O homem deu mais um passo à frente, o peitando com um olhar odioso.

— Vamos agora, Edgar! — disse Barbara alto e firme, estava com medo.

— E ae, Edgar — falou outro sujeito, descendo o morro em direção a eles. — A quanto tempo, cara? — O estranho estendeu a mão para ele. Edgar aceitou o cumprimento, mesmo não fazendo ideia de quem era aquele dali. — São os meus chegados, libera ae — disse para o guardião da entrada, que encarou os forasteiros com desconfiança.
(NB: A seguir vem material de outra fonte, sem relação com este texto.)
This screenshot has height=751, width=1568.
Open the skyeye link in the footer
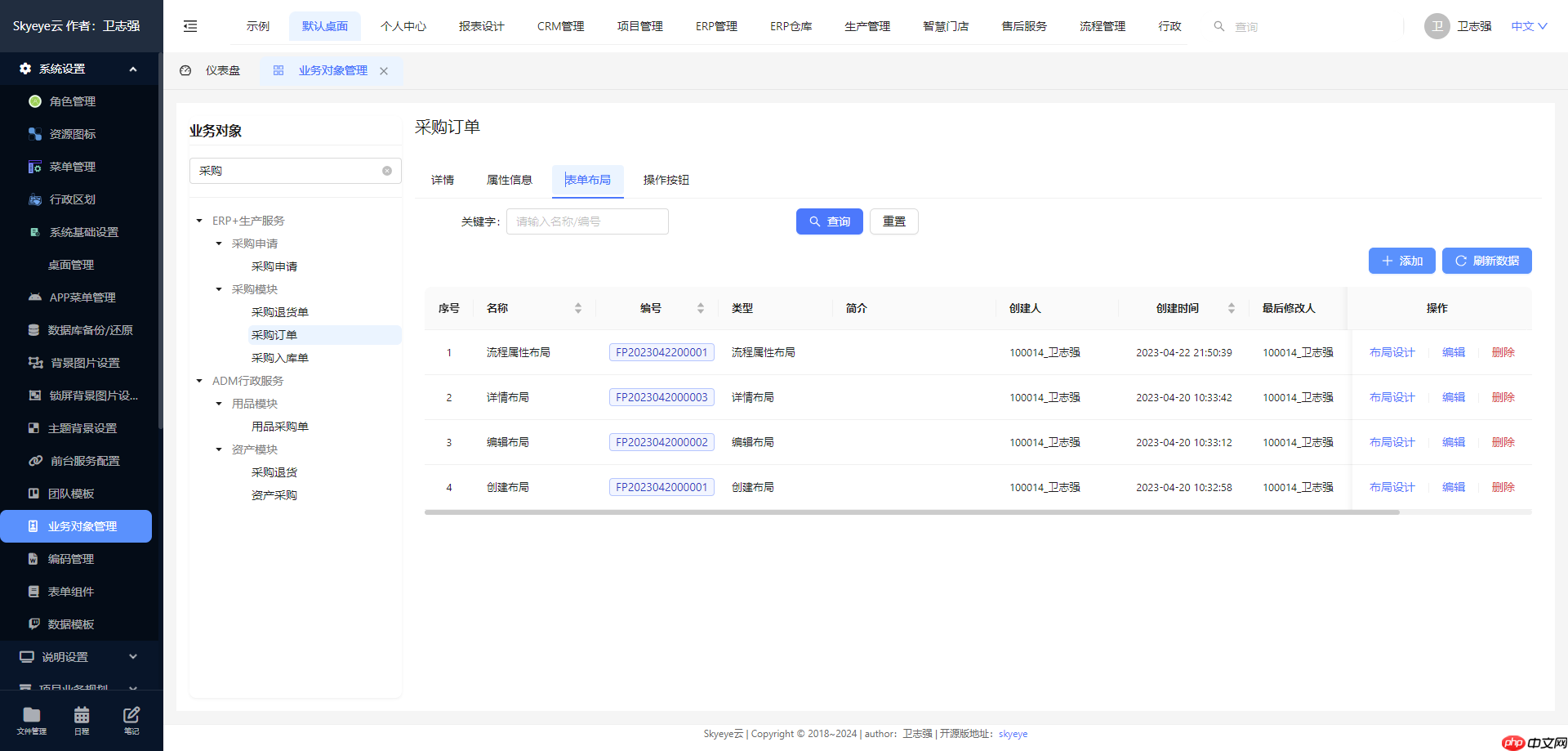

— Firmeza, Matheusinho. — O homem andou para o lado, dando passagem a Edgar e Barbara, mas continuou com uma feição fechada e um tanto irada.

— Obrigado — disse Edgar à Matheus.

— Não por isso. Vão lá curtir a festa.

Os olhos dele saíram do Edgar, indo direto para Barbara, que o olhava de boca entreaberta. Ela só pensava que aquele era o salvador da noite deles – embora já não estivesse mais tanto a fim de estar ali – e um tremendo gostoso com aquela regata de cava funda que exibia a lateral do seu abdome. Matheus sorriu para ela, o que a deixou completamente derretida por dentro. Ele não era um engomadinho com sorriso cheio de facetas. Era um preto que certamente iria adorar poder morder o lábio e arrastar as mãos sobre aquela barba que começava a crescer. Mordendo o próprio lábio, ela sorriu de volta.

— Obrigada — disse baixinho.

Ele piscou para ela e olhou para o lado. Assobiou bem alto e fez um sinal com a mão para que duas pessoas fossem até eles. Dois caras se aproximaram pilotando motos.

— Subam ae. Eles levam vocês até a festa — disse Matheus.

Barbara rapidamente subiu na garupa de um deles, enquanto Edgar estava parado, como se estivesse esperando por algo.

— Sobe logo, maluco — falou o piloto da outra moto.

— E o capacete?

Todos ao redor, inclusive Barbara, explodiram em gargalhadas.

— Não tem. A diversão começa aqui — disse ela, antes que o seu piloto acelerasse morro acima.